The Ant and The Grasshopper - Posted by Bill
Posted by Bill on March 02, 2002 at 10:18:37:
Subject: The Ant and The Grasshopper
ORIGINAL VERSION:
The ant works hard in the withering heat all summer
long, building his
house and laying in supplies for the winter. The
grasshopper thinks he’s a
fool and laughs and dances and plays the summer
away. Come winter, the ant is warm and well fed. The
grasshopper has no food or shelter, so he dies out
in the cold.
MODERN VERSION:
The ant works hard in the withering heat all summer
long, building his
house and laying in supplies for the winter. The
grasshopper thinks he’s a
fool and laughs and dances and plays the summer
away.
Come winter, the shivering grasshopper calls a press
conference and
demands to know why the ant should be allowed to be
warm and well-fed
while others are cold and starving.
CBS, NBC and ABC show up to provide pictures of the
shivering grasshopper
next to a video of the ant in his comfortable home
with a table filled with food. America is stunned by
the sharp contrast. How can this be, that in a
country of such wealth, this poor grasshopper is
allowed to suffer so?
Kermit the Frog appears on Oprah with the
grasshopper, and everybody cries
when they sing, “It’s Not Easy Being Green.”

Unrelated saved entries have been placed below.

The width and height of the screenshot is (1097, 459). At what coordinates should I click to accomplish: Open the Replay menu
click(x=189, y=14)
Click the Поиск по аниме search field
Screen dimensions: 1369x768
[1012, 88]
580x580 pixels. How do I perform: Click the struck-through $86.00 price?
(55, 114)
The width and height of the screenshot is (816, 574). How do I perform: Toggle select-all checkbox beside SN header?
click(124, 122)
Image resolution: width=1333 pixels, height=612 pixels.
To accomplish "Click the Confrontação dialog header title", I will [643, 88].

Jesse Jackson stages a demonstration in front of
the ant’s house, where the
news stations film the group singing, “We shall
overcome.” Jesse then has the
group kneel down to pray to God for the
grasshopper’s sake.
Tom Daschle exclaims in an interview with Peter
Jennings that the ant has gotten rich off the back
of the grasshopper, and calls for an immediate tax
hike on the ant to make him pay his “fair share.”

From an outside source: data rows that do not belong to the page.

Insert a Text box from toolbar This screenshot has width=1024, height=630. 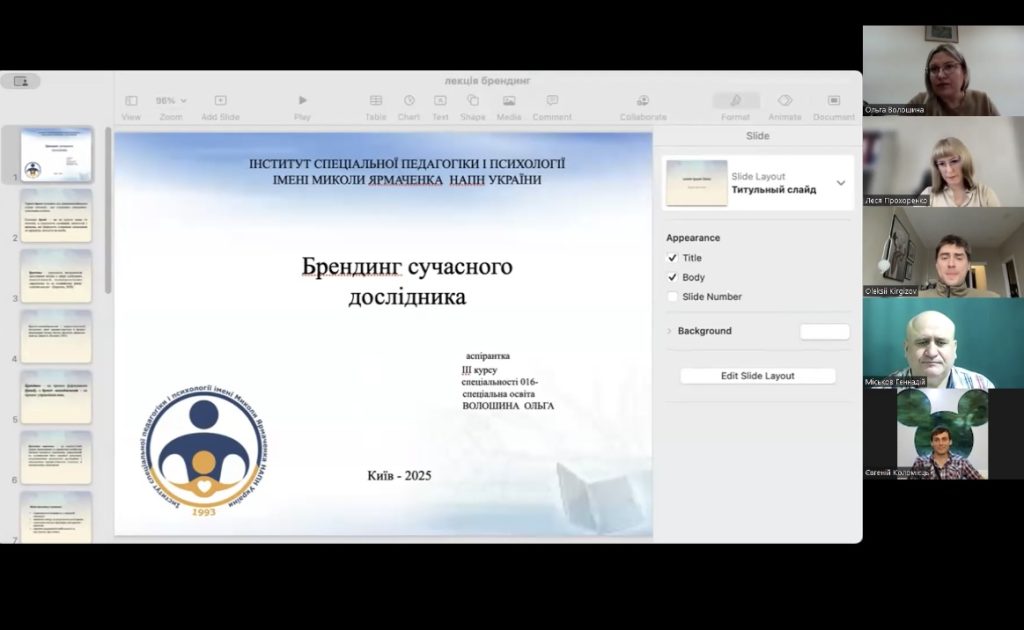click(x=440, y=101)
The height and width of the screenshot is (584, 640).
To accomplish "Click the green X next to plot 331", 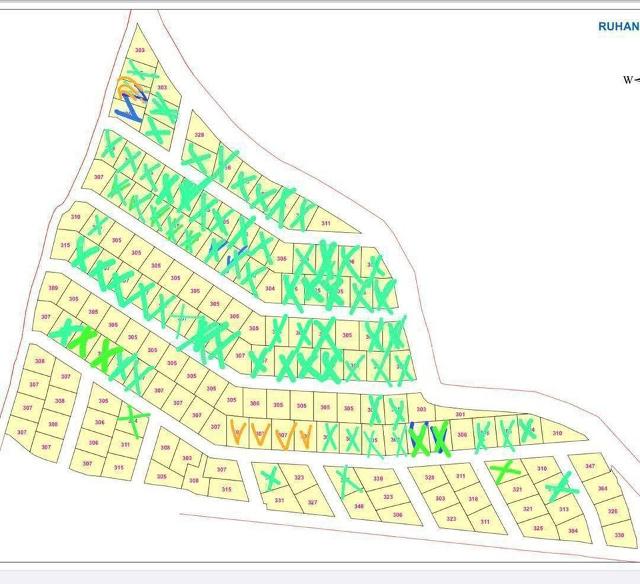I will click(x=269, y=477).
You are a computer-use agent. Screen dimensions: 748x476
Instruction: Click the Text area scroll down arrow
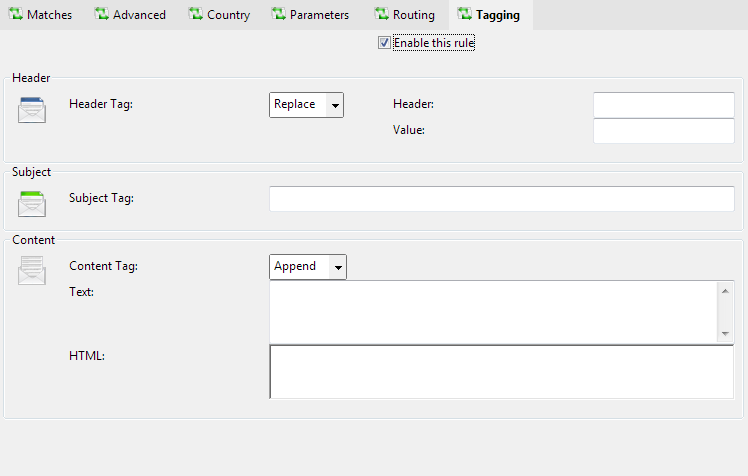tap(725, 333)
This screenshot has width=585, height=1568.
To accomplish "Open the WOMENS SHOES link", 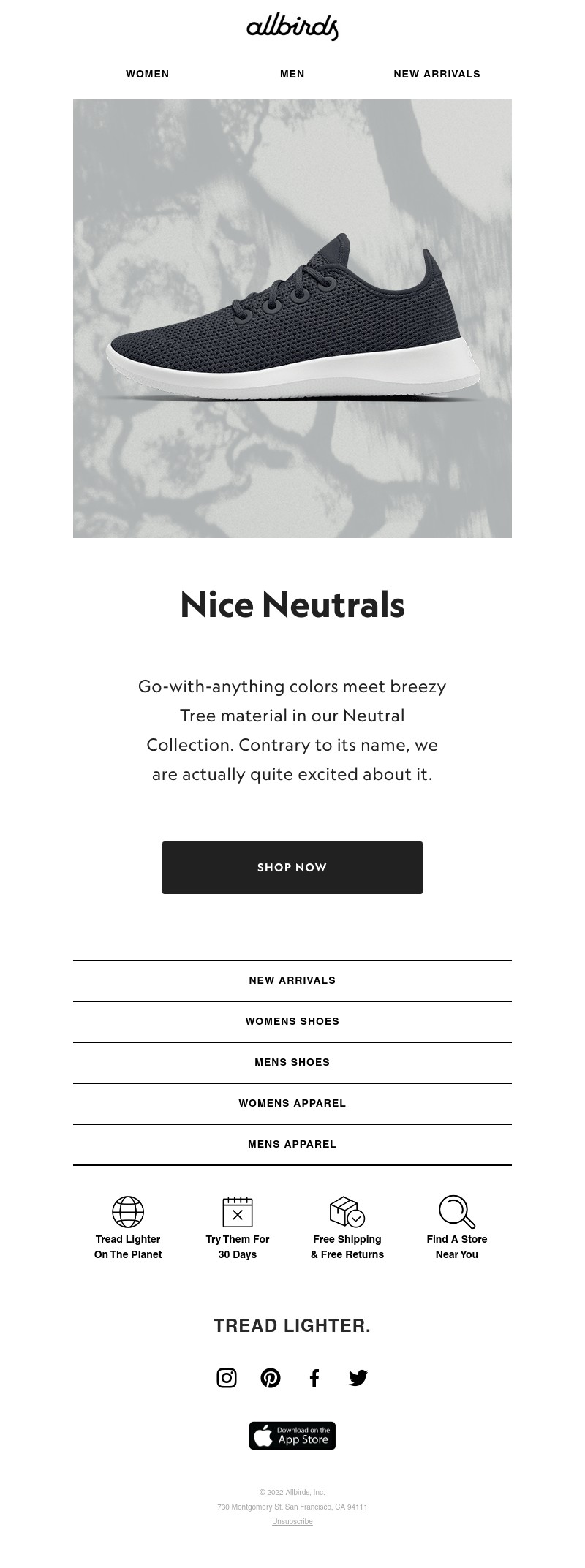I will pyautogui.click(x=292, y=1021).
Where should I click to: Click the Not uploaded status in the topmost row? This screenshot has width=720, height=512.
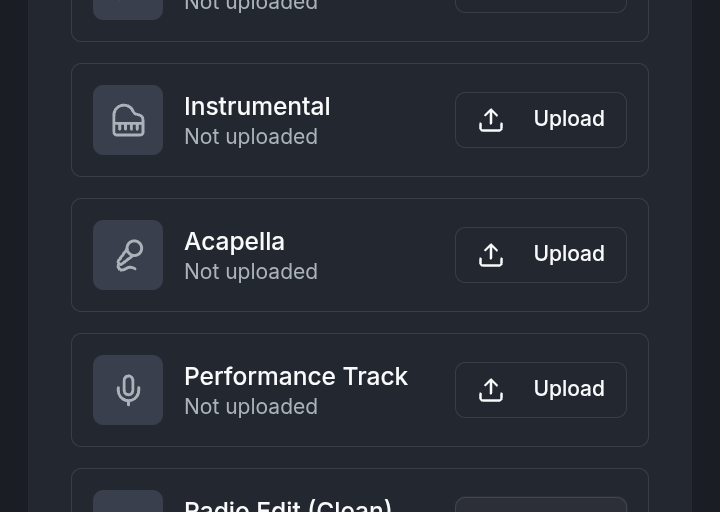click(251, 6)
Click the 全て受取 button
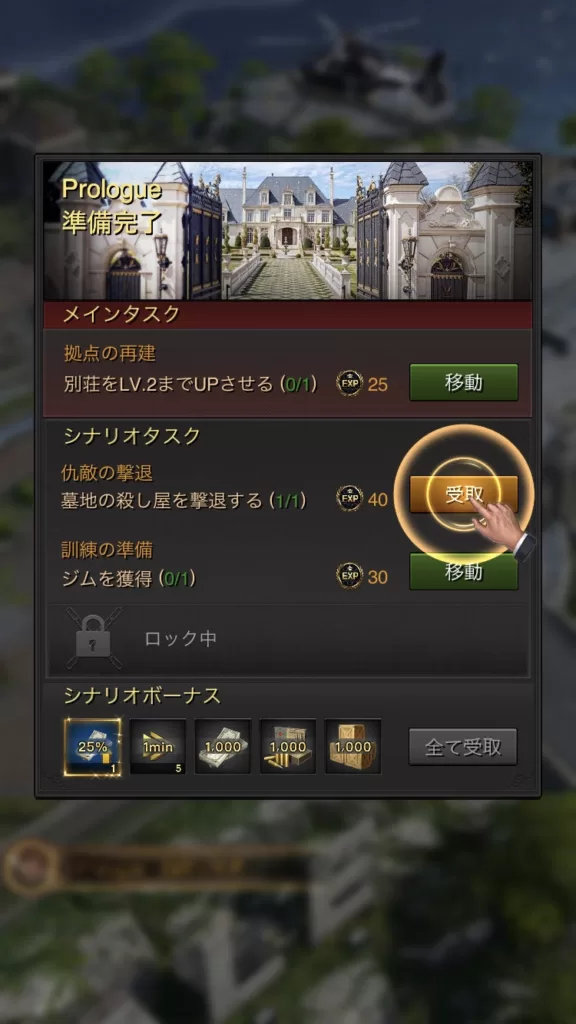576x1024 pixels. click(x=463, y=746)
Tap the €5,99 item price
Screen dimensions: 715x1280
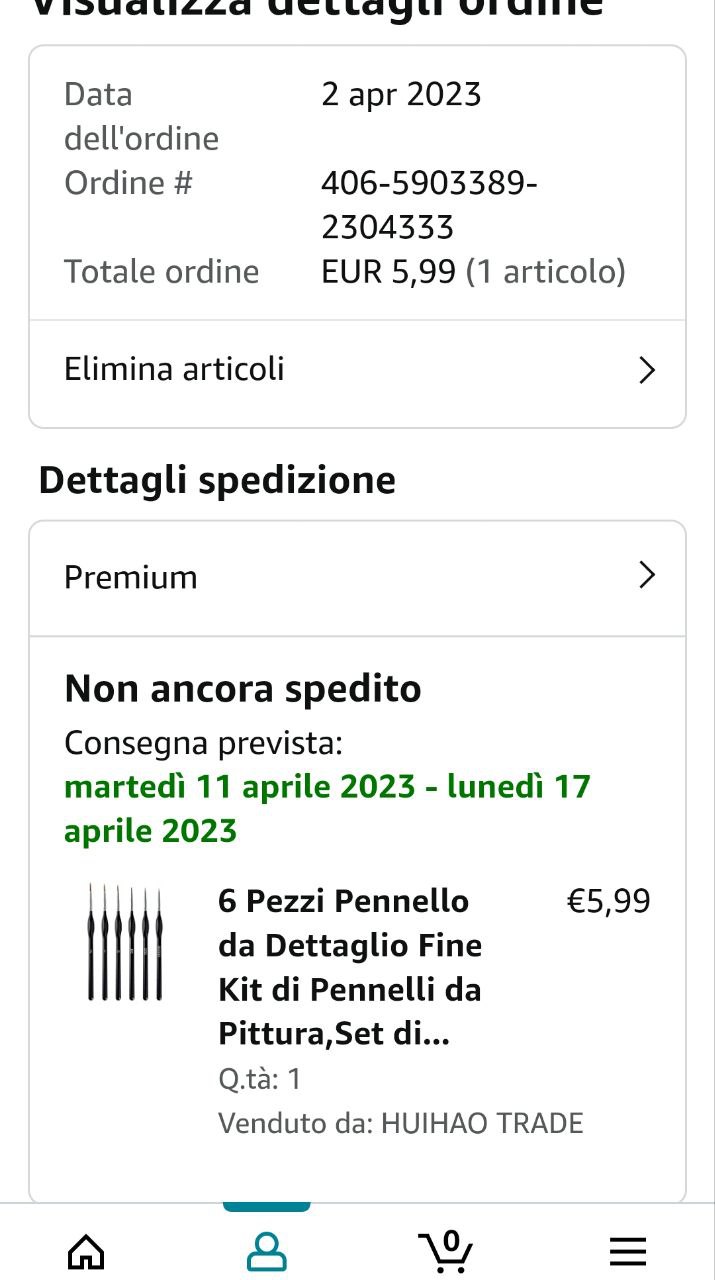(x=608, y=901)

Richard Gephart nodding, in agreement with higher taxes.
Finally, the EEOC drafts the "Economic Equity and
Anti-Grasshopper Act, " retroactive to the
beginning of the summer. The ant is fined for
failing to hire a proportionate number of green bugs
and, having nothing left to pay his
retroactive taxes, his home is confiscated by the
government.
Hillary gets her old law firm to represent the
grasshopper in a defamation suit against the ant,
and the case is tried before a panel of Federal
judges that Bill had appointed from a list of
single-parent welfare recipients. The ant loses the
case.
The story ends as we see the grasshopper finishing
up the last bits of the
ant’s food while the government house he is in,
which just happens to be the
ant’s old house, crumbles around him because he
doesn’t maintain it. The ant
has disappeared in the snow.
The grasshopper is found dead in a drug-related
incident and the house, now
abandoned, is taken over by a gang of spiders who
terrorize the once peaceful
neighborhood.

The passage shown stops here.